Quantum-rotor-induced polarization is closely related to para-hydrogen-induced polarization. In both cases, the hyperpolarized spin order derives from rotational interaction and the Pauli principle by which the symmetry of the rotational ground state dictates the symmetry of the associated nuclear spin state. In quantum-rotor-induced polarization, there may be several spin states associated with the rotational ground state, and the hyperpolarization is typically generated by hetero-nuclear cross-relaxation. This review discusses preconditions for quantum-rotor-induced polarization for both the 1-dimensional methyl rotor and the asymmetric rotor H217O@C60, that is, a single water molecule encapsulated in fullerene C60. Experimental results are presented for both rotors.

Dynamic Nuclear Polarization of Long-Lived Nuclear Spin States in Methyl Groups

Dumez, J.-N., et al., Dynamic Nuclear Polarization of Long-Lived Nuclear Spin States in Methyl Groups. The Journal of Physical Chemistry Letters, 2017. 8(15): p. 3549-3555.

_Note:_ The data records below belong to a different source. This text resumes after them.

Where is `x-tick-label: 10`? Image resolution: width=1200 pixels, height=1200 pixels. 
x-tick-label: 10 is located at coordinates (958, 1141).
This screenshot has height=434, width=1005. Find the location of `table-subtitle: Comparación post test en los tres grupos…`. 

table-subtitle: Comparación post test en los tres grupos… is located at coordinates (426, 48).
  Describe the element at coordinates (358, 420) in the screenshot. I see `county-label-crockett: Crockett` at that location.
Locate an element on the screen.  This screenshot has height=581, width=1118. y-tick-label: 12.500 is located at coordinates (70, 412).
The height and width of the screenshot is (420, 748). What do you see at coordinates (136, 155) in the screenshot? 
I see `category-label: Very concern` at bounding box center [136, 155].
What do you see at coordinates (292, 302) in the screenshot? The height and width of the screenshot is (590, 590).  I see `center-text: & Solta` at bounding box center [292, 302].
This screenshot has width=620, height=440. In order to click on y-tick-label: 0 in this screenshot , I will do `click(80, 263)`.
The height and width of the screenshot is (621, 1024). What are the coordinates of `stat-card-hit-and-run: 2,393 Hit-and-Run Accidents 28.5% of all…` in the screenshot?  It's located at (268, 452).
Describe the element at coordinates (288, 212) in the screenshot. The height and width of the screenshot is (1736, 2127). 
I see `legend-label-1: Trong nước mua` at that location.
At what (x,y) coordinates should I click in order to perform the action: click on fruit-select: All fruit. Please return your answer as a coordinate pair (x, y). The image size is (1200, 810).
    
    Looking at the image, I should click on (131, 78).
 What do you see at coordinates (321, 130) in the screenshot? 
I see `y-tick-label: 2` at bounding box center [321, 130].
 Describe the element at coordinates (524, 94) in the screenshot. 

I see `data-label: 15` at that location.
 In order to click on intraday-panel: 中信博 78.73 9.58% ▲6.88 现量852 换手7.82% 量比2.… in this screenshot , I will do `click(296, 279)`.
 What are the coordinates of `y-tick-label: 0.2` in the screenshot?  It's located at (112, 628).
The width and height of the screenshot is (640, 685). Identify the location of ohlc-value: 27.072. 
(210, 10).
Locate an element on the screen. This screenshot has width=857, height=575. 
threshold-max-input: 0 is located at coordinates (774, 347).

http://dx.doi.org/10.1021/acs.jpclett.7b01512

We have induced hyperpolarized long-lived states in compounds containing 13C-bearing methyl groups by dynamic nuclear polarization (DNP) at cryogenic temperatures, followed by dissolution with a warm solvent. The hyperpolarized methyl long-lived states give rise to enhanced antiphase 13C NMR signals in solution, which often persist for times much longer than the 13C and 1H spin–lattice relaxation times under the same conditions. The DNP-induced effects are similar to quantum-rotor-induced polarization (QRIP) but are observed in a wider range of compounds because they do not depend critically on the height of the rotational barrier. We interpret our observations with a model in which nuclear Zeeman and methyl tunnelling reservoirs adopt an approximately uniform temperature, under DNP conditions. The generation of hyperpolarized NMR signals that persist for relatively long times in a range of methyl-bearing substances may be important for applications such as investigations of metabolism, enzymatic reactions, protein–ligand binding, drug screening, and molecular imaging.